Output every record precisely.

Top of Provided material

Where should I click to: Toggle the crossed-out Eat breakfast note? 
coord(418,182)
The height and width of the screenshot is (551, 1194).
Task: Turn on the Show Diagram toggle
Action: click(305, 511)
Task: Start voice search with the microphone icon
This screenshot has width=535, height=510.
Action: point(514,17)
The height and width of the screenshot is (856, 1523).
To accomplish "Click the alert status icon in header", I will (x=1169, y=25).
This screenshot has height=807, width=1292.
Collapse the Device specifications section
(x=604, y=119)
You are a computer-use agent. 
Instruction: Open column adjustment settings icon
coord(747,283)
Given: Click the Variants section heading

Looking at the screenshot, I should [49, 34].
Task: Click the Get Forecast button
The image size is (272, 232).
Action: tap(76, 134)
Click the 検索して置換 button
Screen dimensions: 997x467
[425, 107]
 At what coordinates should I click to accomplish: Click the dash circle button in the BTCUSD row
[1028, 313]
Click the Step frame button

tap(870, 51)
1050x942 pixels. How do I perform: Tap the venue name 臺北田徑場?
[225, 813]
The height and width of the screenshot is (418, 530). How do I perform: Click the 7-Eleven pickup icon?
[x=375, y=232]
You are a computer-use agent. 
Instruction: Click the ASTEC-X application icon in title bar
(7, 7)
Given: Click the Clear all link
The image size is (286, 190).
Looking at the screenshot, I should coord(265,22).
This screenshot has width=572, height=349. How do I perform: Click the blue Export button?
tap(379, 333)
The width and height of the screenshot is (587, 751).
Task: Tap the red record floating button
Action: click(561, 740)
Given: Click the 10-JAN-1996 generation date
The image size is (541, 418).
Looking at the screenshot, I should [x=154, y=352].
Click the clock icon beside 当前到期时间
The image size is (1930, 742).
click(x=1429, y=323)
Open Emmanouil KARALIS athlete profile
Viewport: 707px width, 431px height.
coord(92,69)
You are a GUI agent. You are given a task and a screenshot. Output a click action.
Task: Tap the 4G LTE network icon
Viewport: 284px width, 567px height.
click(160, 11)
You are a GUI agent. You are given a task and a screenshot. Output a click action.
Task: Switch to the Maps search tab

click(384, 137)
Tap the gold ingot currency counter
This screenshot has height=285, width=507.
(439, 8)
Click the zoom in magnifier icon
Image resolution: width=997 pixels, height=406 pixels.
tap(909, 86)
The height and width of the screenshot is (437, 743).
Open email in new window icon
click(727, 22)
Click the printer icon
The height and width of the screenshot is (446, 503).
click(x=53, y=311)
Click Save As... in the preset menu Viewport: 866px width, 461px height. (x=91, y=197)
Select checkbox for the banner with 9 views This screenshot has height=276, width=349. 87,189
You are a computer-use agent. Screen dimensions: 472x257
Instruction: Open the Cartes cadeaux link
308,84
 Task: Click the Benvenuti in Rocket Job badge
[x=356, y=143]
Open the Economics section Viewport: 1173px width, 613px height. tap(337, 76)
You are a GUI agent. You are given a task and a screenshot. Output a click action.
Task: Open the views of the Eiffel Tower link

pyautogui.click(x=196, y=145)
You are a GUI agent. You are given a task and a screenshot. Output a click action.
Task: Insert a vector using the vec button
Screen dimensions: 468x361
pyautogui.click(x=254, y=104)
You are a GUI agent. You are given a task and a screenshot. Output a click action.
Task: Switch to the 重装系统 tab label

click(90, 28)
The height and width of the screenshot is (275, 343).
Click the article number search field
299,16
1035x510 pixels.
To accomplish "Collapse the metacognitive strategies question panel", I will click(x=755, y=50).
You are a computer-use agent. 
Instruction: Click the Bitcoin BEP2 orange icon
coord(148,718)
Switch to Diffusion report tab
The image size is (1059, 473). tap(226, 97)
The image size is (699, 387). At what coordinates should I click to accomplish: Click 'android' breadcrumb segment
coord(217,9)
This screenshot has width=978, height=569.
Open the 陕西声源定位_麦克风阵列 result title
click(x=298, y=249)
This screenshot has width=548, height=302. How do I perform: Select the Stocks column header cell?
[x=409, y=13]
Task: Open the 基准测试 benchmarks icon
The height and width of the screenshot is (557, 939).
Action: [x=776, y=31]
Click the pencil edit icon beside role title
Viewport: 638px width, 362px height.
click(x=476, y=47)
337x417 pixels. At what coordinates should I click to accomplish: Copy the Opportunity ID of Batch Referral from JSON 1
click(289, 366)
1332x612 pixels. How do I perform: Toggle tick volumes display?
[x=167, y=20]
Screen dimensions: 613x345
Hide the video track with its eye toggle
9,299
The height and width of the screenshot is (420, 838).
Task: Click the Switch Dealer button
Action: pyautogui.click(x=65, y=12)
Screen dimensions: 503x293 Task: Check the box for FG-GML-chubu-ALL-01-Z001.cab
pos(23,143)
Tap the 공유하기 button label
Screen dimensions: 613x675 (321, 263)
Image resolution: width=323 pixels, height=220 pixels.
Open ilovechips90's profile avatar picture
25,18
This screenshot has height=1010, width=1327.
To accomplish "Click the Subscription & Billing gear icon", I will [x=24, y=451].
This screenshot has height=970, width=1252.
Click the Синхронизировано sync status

Bottom of Provided material

### Exercise response
Where should I click to: Toggle the crossed-out Eat breakfast note? 
coord(418,182)
The height and width of the screenshot is (551, 1194).
Task: Turn on the Show Diagram toggle
Action: click(305, 511)
Task: Start voice search with the microphone icon
This screenshot has width=535, height=510.
Action: point(514,17)
The height and width of the screenshot is (856, 1523).
To accomplish "Click the alert status icon in header", I will (x=1169, y=25).
This screenshot has height=807, width=1292.
Collapse the Device specifications section
(x=604, y=119)
You are a computer-use agent. 
Instruction: Open column adjustment settings icon
coord(747,283)
Given: Click the Variants section heading

Looking at the screenshot, I should [49, 34].
Task: Click the Get Forecast button
The image size is (272, 232).
Action: tap(76, 134)
Click the 検索して置換 button
Screen dimensions: 997x467
[425, 107]
 At what coordinates should I click to accomplish: Click the dash circle button in the BTCUSD row
[1028, 313]
Click the Step frame button

tap(870, 51)
1050x942 pixels. How do I perform: Tap the venue name 臺北田徑場?
[225, 813]
The height and width of the screenshot is (418, 530). How do I perform: Click the 7-Eleven pickup icon?
[x=375, y=232]
You are a computer-use agent. 
Instruction: Click the ASTEC-X application icon in title bar
(7, 7)
Given: Click the Clear all link
The image size is (286, 190).
Looking at the screenshot, I should coord(265,22).
This screenshot has width=572, height=349. How do I perform: Click the blue Export button?
tap(379, 333)
The width and height of the screenshot is (587, 751).
Task: Tap the red record floating button
Action: click(561, 740)
Given: Click the 10-JAN-1996 generation date
The image size is (541, 418).
Looking at the screenshot, I should [x=154, y=352].
Click the clock icon beside 当前到期时间
The image size is (1930, 742).
click(x=1429, y=323)
Open Emmanouil KARALIS athlete profile
Viewport: 707px width, 431px height.
coord(92,69)
You are a GUI agent. You are given a task and a screenshot. Output a click action.
Task: Tap the 4G LTE network icon
Viewport: 284px width, 567px height.
click(160, 11)
You are a GUI agent. You are given a task and a screenshot. Output a click action.
Task: Switch to the Maps search tab

click(384, 137)
Tap the gold ingot currency counter
This screenshot has height=285, width=507.
(439, 8)
Click the zoom in magnifier icon
Image resolution: width=997 pixels, height=406 pixels.
tap(909, 86)
The height and width of the screenshot is (437, 743).
Open email in new window icon
click(727, 22)
Click the printer icon
The height and width of the screenshot is (446, 503).
click(x=53, y=311)
Click Save As... in the preset menu Viewport: 866px width, 461px height. (x=91, y=197)
Select checkbox for the banner with 9 views This screenshot has height=276, width=349. 87,189
You are a computer-use agent. Screen dimensions: 472x257
Instruction: Open the Cartes cadeaux link
308,84
 Task: Click the Benvenuti in Rocket Job badge
[x=356, y=143]
Open the Economics section Viewport: 1173px width, 613px height. tap(337, 76)
You are a GUI agent. You are given a task and a screenshot. Output a click action.
Task: Open the views of the Eiffel Tower link

pyautogui.click(x=196, y=145)
You are a GUI agent. You are given a task and a screenshot. Output a click action.
Task: Insert a vector using the vec button
Screen dimensions: 468x361
pyautogui.click(x=254, y=104)
You are a GUI agent. You are given a task and a screenshot. Output a click action.
Task: Switch to the 重装系统 tab label

click(90, 28)
The height and width of the screenshot is (275, 343).
Click the article number search field
299,16
1035x510 pixels.
To accomplish "Collapse the metacognitive strategies question panel", I will click(x=755, y=50).
You are a computer-use agent. 
Instruction: Click the Bitcoin BEP2 orange icon
coord(148,718)
Switch to Diffusion report tab
The image size is (1059, 473). tap(226, 97)
The image size is (699, 387). At what coordinates should I click to accomplish: Click 'android' breadcrumb segment
coord(217,9)
This screenshot has width=978, height=569.
Open the 陕西声源定位_麦克风阵列 result title
click(x=298, y=249)
This screenshot has width=548, height=302. How do I perform: Select the Stocks column header cell?
[x=409, y=13]
Task: Open the 基准测试 benchmarks icon
The height and width of the screenshot is (557, 939).
Action: [x=776, y=31]
Click the pencil edit icon beside role title
Viewport: 638px width, 362px height.
click(x=476, y=47)
337x417 pixels. At what coordinates should I click to accomplish: Copy the Opportunity ID of Batch Referral from JSON 1
click(289, 366)
1332x612 pixels. How do I perform: Toggle tick volumes display?
[x=167, y=20]
Screen dimensions: 613x345
Hide the video track with its eye toggle
9,299
The height and width of the screenshot is (420, 838).
Task: Click the Switch Dealer button
Action: pyautogui.click(x=65, y=12)
Screen dimensions: 503x293 Task: Check the box for FG-GML-chubu-ALL-01-Z001.cab
pos(23,143)
Tap the 공유하기 button label
Screen dimensions: 613x675 (321, 263)
Image resolution: width=323 pixels, height=220 pixels.
Open ilovechips90's profile avatar picture
25,18
This screenshot has height=1010, width=1327.
To accomplish "Click the Subscription & Billing gear icon", I will [x=24, y=451].
This screenshot has height=970, width=1252.
Click the Синхронизировано sync status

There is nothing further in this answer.